As pharmacy benefit costs continue to escalate, more plan sponsors need to continually review and evaluate the performance of their pharmacy benefit manager (“PBM”). One way to reduce pharmacy benefit drug costs is to know the right questions to ask when performing that review. Here are WBC’s Top 5 questions to ask your PBM for service agreements in 2016:
#1 – Will the PBM use the same MAC list for “buying and billing” purposes on your account? Maximum Allowable Costs (“MAC”) lists are one of the primary tools used by PBMs to control a plan sponsor’s drug spend. It is also one of the primary tools they use to create profits through pricing spreads for themselves. PBMs control the discounts applied to generic drugs by moving drugs on and off the MAC list. A drug on the MAC list may receive an AWP-80% discount for example. When removed from the MAC list, the same drug will receive a much lower discount, maybe AWP-40%. Some contracts say that non-MAC generics will receive the same discount as a brand, AWP-16%, as an example. Many PBMs will pay the pharmacy the lower cost for the prescription based on the higher discount. Here’s an example: AWP of $100; AWP -80% = $20 payment to the pharmacy. The PBM removes the drug from the MAC list used to invoice the plan sponsor so that the invoiced charge of AWP-40% or $60 is billed to the plan for the same drug transaction. The PBM keeps the $40 spread it created as profit. This practice is known as using a “buy and bill” MAC list. Confirm with your PBM that they will use the same MAC list for your plan that they use for billing the pharmacy and that your plan will pay the same price that the pharmacy is charged.
#2 – Will the PBM use an industry-recognized definition for determining brand drugs and generics? Along with generics being pulled off the MAC list as mentioned above, the PBMs ability to re-characterize a prescription drug from a generic to a brand can cost a plan millions! Some PBMs want to use a proprietary process or algorithm for defining these drug classifications. A plan sponsor should require a third-party publishing source such as Medi-Span classification codes be used instead.
#3 – Is your consultant receiving commissions from your PBM? Many “consultants” have separate compensation agreements with the PBMs they are reviewing on the plan sponsor’s behalf. Sometimes these arrangements are disclosed and others are not. WBC believes this practice represents an obvious conflict of interest, since PBMs who do not agree to pay these commissions are excluded from the bidding process. The plan sponsor never knows whether the winning proposal is in fact, the best one for the plan, or the best one for the consultant! Require your consultant to disclose any compensation they are receiving by the PBMs being reviewed. A signed affidavit attesting to their representation is a good safeguard.

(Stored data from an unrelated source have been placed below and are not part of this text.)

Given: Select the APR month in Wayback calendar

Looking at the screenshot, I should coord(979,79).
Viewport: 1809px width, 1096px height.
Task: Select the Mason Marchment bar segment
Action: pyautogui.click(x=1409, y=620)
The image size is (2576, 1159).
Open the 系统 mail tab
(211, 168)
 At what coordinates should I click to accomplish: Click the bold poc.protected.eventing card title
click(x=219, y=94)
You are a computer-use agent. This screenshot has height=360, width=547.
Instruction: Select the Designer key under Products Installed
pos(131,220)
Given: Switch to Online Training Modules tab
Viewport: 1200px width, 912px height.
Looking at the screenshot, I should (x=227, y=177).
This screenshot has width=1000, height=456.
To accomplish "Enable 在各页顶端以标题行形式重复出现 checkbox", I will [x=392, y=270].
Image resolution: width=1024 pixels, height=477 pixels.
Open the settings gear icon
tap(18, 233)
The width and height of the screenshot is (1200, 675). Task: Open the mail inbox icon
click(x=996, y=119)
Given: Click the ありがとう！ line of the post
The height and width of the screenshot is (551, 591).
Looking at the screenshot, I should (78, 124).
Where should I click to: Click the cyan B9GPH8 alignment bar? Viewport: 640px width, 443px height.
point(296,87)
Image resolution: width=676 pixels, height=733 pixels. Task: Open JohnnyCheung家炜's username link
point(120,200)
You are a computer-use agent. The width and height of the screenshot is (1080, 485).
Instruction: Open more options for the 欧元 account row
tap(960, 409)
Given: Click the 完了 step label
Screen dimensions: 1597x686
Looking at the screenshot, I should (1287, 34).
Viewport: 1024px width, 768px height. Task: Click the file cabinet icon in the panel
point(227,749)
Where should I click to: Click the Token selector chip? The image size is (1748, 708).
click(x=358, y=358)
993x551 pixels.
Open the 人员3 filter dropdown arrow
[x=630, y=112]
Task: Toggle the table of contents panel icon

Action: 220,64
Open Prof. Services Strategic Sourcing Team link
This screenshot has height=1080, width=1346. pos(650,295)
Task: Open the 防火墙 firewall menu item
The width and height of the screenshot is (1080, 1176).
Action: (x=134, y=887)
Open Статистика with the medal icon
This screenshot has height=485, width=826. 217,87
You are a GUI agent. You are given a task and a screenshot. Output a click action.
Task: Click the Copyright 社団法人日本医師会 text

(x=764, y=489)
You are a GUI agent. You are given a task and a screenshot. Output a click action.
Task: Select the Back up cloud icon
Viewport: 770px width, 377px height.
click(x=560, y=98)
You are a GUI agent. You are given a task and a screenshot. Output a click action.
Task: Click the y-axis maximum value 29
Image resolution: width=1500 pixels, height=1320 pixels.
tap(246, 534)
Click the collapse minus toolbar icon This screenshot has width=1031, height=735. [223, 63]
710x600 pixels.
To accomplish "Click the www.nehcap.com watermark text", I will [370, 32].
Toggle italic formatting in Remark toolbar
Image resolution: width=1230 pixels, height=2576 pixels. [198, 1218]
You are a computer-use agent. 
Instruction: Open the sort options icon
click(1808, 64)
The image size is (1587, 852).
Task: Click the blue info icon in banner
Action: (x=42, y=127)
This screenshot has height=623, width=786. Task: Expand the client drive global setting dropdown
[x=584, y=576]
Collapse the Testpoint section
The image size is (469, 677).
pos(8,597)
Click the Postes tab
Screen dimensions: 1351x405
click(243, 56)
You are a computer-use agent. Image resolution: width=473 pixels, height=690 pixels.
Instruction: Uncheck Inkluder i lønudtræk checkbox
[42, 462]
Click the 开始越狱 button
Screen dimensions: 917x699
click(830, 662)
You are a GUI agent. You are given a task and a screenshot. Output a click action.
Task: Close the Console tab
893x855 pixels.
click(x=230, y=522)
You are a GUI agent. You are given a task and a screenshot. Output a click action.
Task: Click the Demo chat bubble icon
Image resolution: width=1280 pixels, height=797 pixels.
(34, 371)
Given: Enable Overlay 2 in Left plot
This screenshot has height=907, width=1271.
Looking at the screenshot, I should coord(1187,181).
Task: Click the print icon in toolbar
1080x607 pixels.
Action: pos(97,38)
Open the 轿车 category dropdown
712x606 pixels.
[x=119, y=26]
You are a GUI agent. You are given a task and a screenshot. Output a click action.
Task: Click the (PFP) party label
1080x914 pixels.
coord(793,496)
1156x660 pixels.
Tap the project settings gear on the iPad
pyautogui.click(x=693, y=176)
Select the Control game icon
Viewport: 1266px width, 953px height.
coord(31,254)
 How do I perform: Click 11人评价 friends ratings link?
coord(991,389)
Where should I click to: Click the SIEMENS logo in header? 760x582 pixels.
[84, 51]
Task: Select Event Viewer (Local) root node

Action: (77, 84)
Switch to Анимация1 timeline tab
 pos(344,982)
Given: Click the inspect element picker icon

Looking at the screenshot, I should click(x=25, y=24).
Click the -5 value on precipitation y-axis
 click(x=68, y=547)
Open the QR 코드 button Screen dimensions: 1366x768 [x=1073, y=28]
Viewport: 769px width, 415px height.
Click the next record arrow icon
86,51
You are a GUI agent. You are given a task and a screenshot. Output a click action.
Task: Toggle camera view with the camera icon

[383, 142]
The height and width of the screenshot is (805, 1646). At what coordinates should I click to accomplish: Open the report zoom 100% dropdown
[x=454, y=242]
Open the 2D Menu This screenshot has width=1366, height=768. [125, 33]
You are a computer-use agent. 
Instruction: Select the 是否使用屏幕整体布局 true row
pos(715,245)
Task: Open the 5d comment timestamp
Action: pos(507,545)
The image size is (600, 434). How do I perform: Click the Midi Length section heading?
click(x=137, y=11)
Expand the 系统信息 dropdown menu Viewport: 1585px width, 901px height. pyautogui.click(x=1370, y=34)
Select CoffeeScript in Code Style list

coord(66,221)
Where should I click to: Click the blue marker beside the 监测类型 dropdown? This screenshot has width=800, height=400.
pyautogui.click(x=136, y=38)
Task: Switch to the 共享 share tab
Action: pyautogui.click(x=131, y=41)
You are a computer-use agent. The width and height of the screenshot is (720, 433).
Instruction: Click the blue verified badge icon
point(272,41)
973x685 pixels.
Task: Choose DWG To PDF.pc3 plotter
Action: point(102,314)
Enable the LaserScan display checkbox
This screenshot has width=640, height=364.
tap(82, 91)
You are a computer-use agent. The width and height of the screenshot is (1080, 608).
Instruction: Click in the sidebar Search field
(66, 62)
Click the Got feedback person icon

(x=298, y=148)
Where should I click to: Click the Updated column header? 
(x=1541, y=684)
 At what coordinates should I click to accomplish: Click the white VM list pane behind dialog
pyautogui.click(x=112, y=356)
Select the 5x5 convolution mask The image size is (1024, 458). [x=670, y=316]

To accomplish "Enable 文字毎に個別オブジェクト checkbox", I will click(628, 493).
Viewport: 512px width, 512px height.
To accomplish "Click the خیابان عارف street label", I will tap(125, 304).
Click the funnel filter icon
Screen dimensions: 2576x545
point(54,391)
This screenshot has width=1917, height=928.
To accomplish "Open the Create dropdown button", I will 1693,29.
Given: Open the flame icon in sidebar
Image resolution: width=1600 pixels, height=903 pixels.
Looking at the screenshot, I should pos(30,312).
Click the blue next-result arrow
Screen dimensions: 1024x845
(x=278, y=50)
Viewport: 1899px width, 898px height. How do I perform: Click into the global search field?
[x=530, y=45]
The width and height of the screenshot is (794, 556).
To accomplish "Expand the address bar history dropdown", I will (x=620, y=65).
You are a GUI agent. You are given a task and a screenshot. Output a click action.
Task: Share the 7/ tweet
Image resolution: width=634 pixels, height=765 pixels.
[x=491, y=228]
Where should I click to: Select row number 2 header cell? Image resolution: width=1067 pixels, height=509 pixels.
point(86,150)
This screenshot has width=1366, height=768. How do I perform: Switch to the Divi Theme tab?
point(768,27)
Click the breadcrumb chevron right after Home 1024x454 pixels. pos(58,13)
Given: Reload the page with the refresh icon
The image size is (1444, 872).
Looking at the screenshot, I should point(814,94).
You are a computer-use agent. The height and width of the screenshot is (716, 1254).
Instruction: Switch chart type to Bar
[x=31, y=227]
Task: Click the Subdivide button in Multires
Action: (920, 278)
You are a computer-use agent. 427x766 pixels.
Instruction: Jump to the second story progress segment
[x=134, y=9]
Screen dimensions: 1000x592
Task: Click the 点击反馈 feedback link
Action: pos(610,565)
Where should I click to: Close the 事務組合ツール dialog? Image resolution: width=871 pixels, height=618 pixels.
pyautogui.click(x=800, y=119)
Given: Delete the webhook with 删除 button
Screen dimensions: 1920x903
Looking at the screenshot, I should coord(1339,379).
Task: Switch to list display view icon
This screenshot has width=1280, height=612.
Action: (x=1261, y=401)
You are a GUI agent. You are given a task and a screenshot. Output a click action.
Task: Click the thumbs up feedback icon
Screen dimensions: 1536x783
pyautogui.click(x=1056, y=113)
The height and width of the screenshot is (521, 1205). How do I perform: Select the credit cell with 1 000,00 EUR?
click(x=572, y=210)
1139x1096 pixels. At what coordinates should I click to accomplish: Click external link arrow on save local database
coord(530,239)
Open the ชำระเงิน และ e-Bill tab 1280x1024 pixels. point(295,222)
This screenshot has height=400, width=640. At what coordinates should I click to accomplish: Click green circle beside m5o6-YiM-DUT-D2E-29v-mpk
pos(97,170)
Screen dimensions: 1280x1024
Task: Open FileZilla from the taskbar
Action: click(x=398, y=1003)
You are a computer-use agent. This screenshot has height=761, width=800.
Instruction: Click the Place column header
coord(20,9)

# 4 – Is all financial remuneration paid by pharmaceutical manufacturers as a result of utilization by a plan’s membership included in the definition of rebates? Many times a PBM will represent that 100% of rebates are to be “passed-through” to the plan. They either exclude by omission or intentionally use language that says that certain payments from the manufacturers will not be included. In effect, they say if it’s not characterized as a rebate, then it’s not a rebate. A plan sponsor who is expecting a true pass-through contract should make sure that all financial incentives, payments and remuneration generated by their membership’s drug utilization be included in the definition of a rebate.
#5 – How will you manage and control the costs of Specialty Drugs? Specialty drugs have exceeded the cost trend curve that most plans and PBMs had predicted. Most plans will see Specialty costs being 45-50% of drug spend by 2020. A PBM has to be able to articulate a management plan to address these costs. We have been shocked to see how many plan sponsors and their consultants still treat Specialty as an ugly step-child to the rest of the plan. It’s often times hardly mentioned and excluded from the negotiation discussions regarding definitions, discounts and rebates. As a plan sponsor, you must make Specialty a primary agenda item during your procurement review or contract negotiations.